McMullen Student Ambassador Arvin Mohapatra, MCAS 2021, reflects on his trip to India over the winter break.
It’s funny how the most unconventional encounters can lead to some of the most meaningful revelations. Behind the scenes, the dynamic duo that is Art and History has been weaving its way to the forefront of contemporary visionaries. Their deeply rooted stories and traditions provide us with some of the strongest foundations imaginable to build modern, more progressive ideologies that are symbolized and expressed through contemporary works of art and literature. When I first learned of the unveiling of the McMullen’s Museum’s Indian Ocean Current exhibit last winter, my first thoughts were, “Finally.”

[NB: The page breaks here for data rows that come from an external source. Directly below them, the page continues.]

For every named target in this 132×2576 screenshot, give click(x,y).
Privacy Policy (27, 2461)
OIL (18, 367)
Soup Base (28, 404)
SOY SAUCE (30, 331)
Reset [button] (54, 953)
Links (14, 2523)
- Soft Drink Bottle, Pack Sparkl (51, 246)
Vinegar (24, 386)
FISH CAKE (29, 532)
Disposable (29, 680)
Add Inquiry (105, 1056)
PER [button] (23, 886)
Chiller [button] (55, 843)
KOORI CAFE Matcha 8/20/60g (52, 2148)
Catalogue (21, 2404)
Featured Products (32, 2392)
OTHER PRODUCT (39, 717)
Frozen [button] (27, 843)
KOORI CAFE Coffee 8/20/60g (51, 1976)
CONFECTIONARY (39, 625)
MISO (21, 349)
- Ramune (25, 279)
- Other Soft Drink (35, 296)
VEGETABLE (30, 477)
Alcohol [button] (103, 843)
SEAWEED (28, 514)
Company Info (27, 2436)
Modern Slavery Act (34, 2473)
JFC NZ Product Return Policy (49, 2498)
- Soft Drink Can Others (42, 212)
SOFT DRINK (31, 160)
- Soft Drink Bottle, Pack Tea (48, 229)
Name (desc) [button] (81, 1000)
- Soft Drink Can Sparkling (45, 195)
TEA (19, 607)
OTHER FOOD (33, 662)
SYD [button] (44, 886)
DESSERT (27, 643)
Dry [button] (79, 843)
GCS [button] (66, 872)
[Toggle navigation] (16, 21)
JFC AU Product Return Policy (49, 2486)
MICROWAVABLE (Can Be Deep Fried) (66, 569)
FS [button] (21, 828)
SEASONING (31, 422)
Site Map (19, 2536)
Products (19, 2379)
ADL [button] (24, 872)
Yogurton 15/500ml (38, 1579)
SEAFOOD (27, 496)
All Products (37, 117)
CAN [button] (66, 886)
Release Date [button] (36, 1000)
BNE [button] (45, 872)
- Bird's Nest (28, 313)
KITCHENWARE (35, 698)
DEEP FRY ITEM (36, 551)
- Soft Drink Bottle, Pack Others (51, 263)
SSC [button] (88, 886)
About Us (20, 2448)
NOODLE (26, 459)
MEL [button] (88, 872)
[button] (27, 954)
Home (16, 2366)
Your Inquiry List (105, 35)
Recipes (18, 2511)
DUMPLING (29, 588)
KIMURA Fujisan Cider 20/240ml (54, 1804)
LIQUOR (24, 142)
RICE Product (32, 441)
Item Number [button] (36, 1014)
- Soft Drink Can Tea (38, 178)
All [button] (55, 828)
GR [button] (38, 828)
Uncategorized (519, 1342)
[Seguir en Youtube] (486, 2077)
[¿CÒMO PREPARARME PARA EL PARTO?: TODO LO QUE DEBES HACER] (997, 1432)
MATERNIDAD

Why, “Finally,” you may ask? Over the winter break, I traveled to India, specifically to the states of Odisha and Rajasthan, not only to visit family, but to also immerse myself in the country’s profound, yet often understated stories regarding the effects of decolonization on some of the grandest landmarks of India’s rich history. A concept that is highlighted throughout the exhibit. One of these landmarks was the Amer Fort in Rajasthan.
Built in 1592 by Raja Man Singh, the fort’s purpose was to house the Rajput Maharajas (the rulers of the state). It was named a UNESCO World Heritage Site in 2013 in order to preserve the remnants of the historically significant fort.
The developing resurgence of previously colonized countries, like India, had surprisingly masked the significance of ancient markers, including the Amer Fort. For years after decolonization, the fort was cast aside like an old remnant of the past, only to be “rediscovered” relatively recently as a significant feature of India’s ancient, and impactful history.
The exhibit bridges a gap between the sites of decolonization and those who are interested in the seldom-told stories of the phenomenon. The Amer Fort is one of many landmarks that underwent a similar journey, and to see that connection from the Indian state of Rajasthan all the way to our McMullen Museum is nothing short of a miracle.